> TEXT EXCERPT:
The prologue and epilogue in loadStruct are not really needed in this simple function. But it is good to get in the habit of coding them into all your functions. It certainly has a negligible effect on execution time, and they help establish a structure to the function if it is ever changed.

13.4 Structs as C++ Objects

In C++ the data that defines an instance of an object is organized as a struct. The name of the object is essentially the name of a struct variable. The class member functions have direct access to the struct’s fields, even if these fields are private data members. This direct access is implemented by passing the address of the object (the struct variable) as an implicit argument to the member function. In our environment, it is passed as the first (the left-most) argument, but it does not appear in the argument list.

Let’s look at a simple fraction class (Listing 13.12) as an example. The programs in this section assume the existence of the functions:

 
1/* 
2 * incFraction.cc 
3 * Gets a fraction from user and increments by one 
4 * Bob Plantz - 18 June 2009 
5 */ 
6 
7#include "fraction.h" 
8#include "writeStr.h" 
9 
10int main(void) 
11{ 
12    // char array is used because writeStr takes 
13    //     a pointer to a C-style string.

> DATA PROVIDED:
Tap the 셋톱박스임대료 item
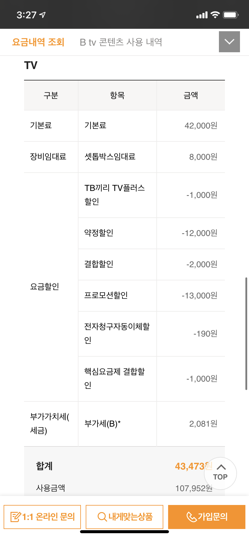Image resolution: width=249 pixels, height=538 pixels. pos(110,157)
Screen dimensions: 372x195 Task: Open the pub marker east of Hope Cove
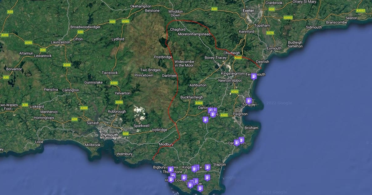point(184,178)
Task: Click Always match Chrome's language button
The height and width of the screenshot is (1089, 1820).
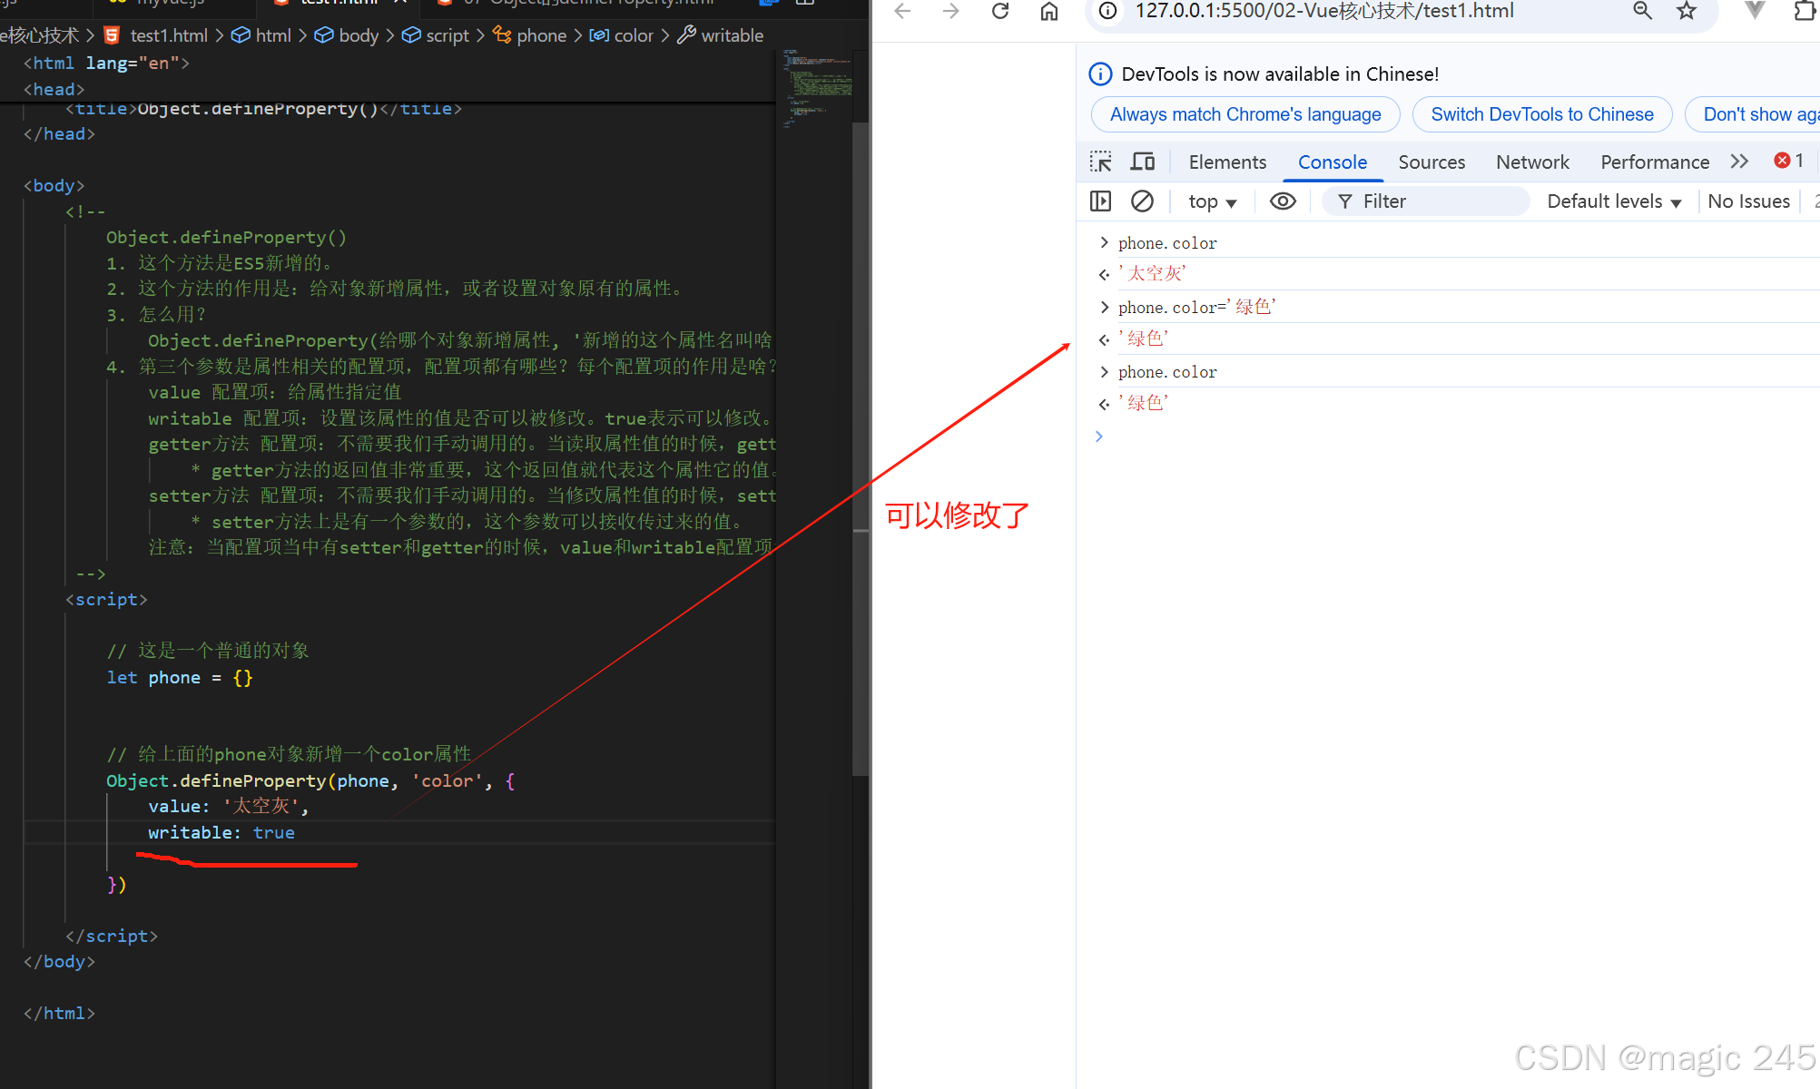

> DIRECTIONS:
1. According to the text on structs as C++ objects, how is an object's address passed to a member function in the environment it describes?
2. Rewrite the text on structs as C++ objects, starting at "The prologue and" and ending at "the argument list.", with "argument" replaced by "parameter".
3. Which file names appear in the text on structs as C++ objects?

> SOLVED TASKS:
1. As an implicit first (left-most) argument, which does not appear in the argument list.

2.
The prologue and epilogue in loadStruct are not really needed in this simple function. But it is good to get in the habit of coding them into all your functions. It certainly has a negligible effect on execution time, and they help establish a structure to the function if it is ever changed.

13.4 Structs as C++ Objects

In C++ the data that defines an instance of an object is organized as a struct. The name of the object is essentially the name of a struct variable. The class member functions have direct access to the struct’s fields, even if these fields are private data members. This direct access is implemented by passing the address of the object (the struct variable) as an implicit parameter to the member function. In our environment, it is passed as the first (the left-most) parameter, but it does not appear in the parameter list.

3. incFraction.cc, fraction.h, writeStr.h